Es una de las resoluciones más indignantes que recuerde. El juez de distrito Anuar González Hemadi concedió amparo contra el auto de formal prisión a Diego Cruz, uno de los agresores sexuales —los conocidos como Porkys— de la menor Daphne.

       Recordemos los hechos. En el puerto de Veracruz, la menor agraviada fue subida por la fuerza a la parte trasera de un auto Mercedes Benz en el que iban cuatro jóvenes. Allí los dos que la flanqueaban —uno de ellos el inculpado— le tocaron los senos, metieron las manos debajo de su falda y los dedos en su vagina. Después la llevaron a una casa en Boca del Río, a la cual la introdujeron violentamente. Uno de sus captores la metió a un baño, la tiró al suelo, se sacó el pene y la penetró.

       Esos hechos configuran indudablemente varias violaciones. La violación se comete no sólo con la introducción, por medio de la violencia, del miembro viril en alguna de las cavidades —vaginal, anal u oral— del cuerpo del sujeto pasivo, sino también con la de cualquier objeto o cualquier parte del cuerpo del agresor. Lo sabe todo alumno de derecho que haya tomado el curso de delitos.

       La menor fue violada primeramente en el automóvil, cuando se le introdujeron los dedos en la vagina, y posteriormente en el baño de la casa, cuando se le impuso el coito. Los responsables de esas violaciones son los cuatro agresores, pues no sólo lo es el que lleva a cabo la conducta típica —la penetración— sino asimismo los que inducen, compelen o auxilian al autor material a la realización de esa conducta. En el presente caso, aun los que no hubiesen introducido los dedos o el pene en la vagina de la ofendida son responsables por prestar auxilio a los que lo hicieron. Ese auxilio se empezó a dar desde el momento en que la menor fue subida por la fuerza al coche.

       Sin embargo, a Diego Cruz se le dictó formal prisión no por violación, sino por pederastia, figura delictiva que exige en el código penal de Veracruz que se cometa abuso sexual contra un menor aprovechando su estado de indefensión. Asombrosamente, el juez que ha concedido el amparo arguye que no hubo abuso sexual de parte del inculpado porque no está acreditado que los tocamientos en los senos de la menor tuvieran ánimo lascivo, le produjeran deleite sexual o satisficieran su apetito erótico, pues no hubo insinuación, mirada o acercamiento con la víctima, y que ella no estuvo indefensa porque después de que fue tocada y se le introdujeron los dedos en la vagina se le permitió pasar a la parte delantera del auto.

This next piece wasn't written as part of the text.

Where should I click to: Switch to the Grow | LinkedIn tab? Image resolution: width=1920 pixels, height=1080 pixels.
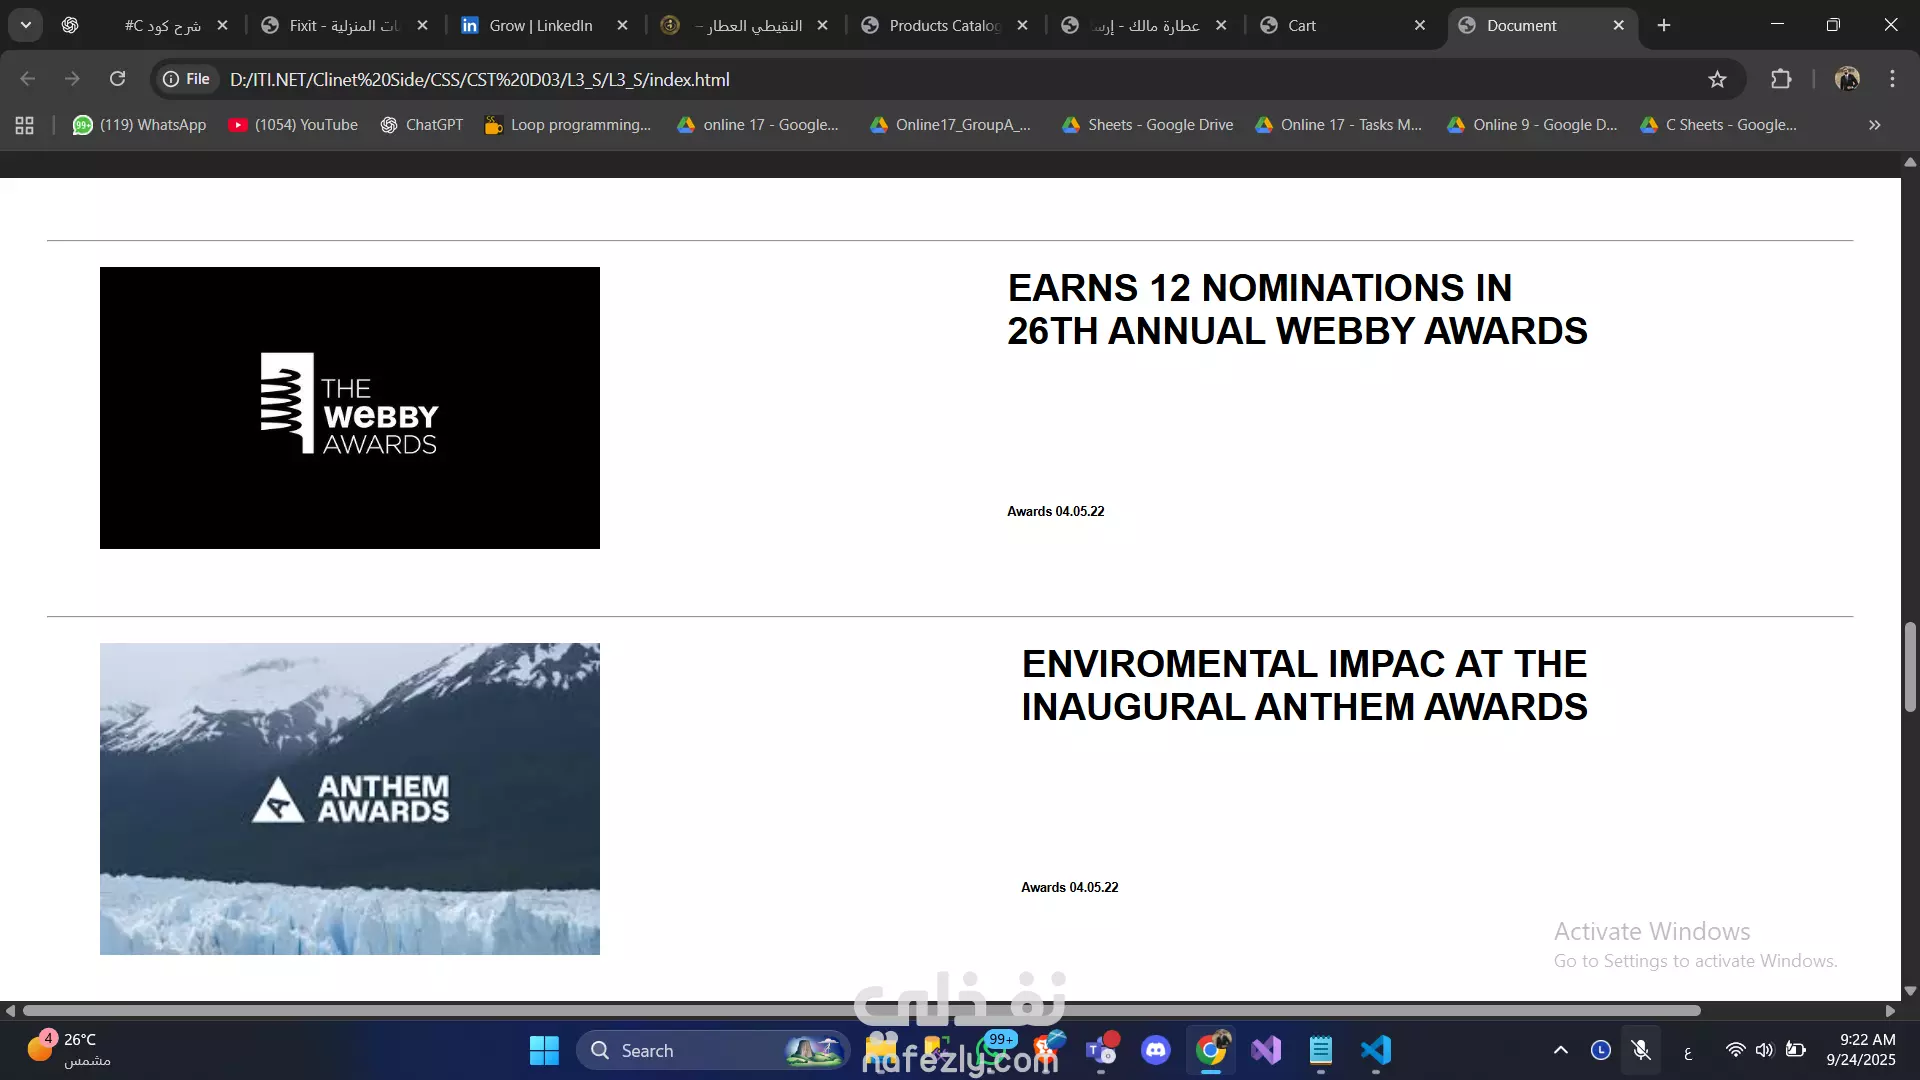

       El juzgador pretende apoyar su resolución en la jurisprudencia de la Suprema Corte que señala que no hay abuso sexual por “un roce o frotamiento incidental ya sea en la calle o en alguno de los medios de transporte”. Es claro que no comete delito alguno el que en la vía pública, en el autobús o en el Metro tiene contacto físico incidentalmente con otra persona. Pero en el caso que nos ocupa la víctima fue privada de su libertad precisamente para hacerla objeto de tocamientos y penetraciones vaginales. Y el estado de indefensión en que estuvo es indiscutible. Le permitieron pasar al asiento delantero del auto sólo después de que fue tocada y penetrada digitalmente, pero ni a partir de entonces cesó su indefensión, pues a la fuerza fue llevada a la casa donde se le volvió a violar.

       Por otra parte, el juez incurre en una contradicción inaudita. En las páginas 15 y 16 de su sentencia transcribe la declaración de la víctima, en la que ella narra que en el auto fue toqueteada y penetrada con los dedos en la vagina, y uno de los dos jóvenes que lo hicieron es Diego Cruz. Y en la página 24 el juzgador dice que “la ofendida no hace referencia a los tocamientos que se atribuyen al quejoso (de los que se acusa al inculpado) refiriéndose únicamente al evento sexual atribuido a diverso coacusado”.

       Parece claro que se trataba de eximir al inculpado a como diera lugar. Aun si el fallo no obedeció a un soborno, se trata de un acto de corrupción. Aunque no haya mediado dinero para que se dictara en esos términos, dejando impunes delitos tan graves —salvo que el amparo sea revocado en la siguiente instancia—, es, sin duda, una perversión de la justicia.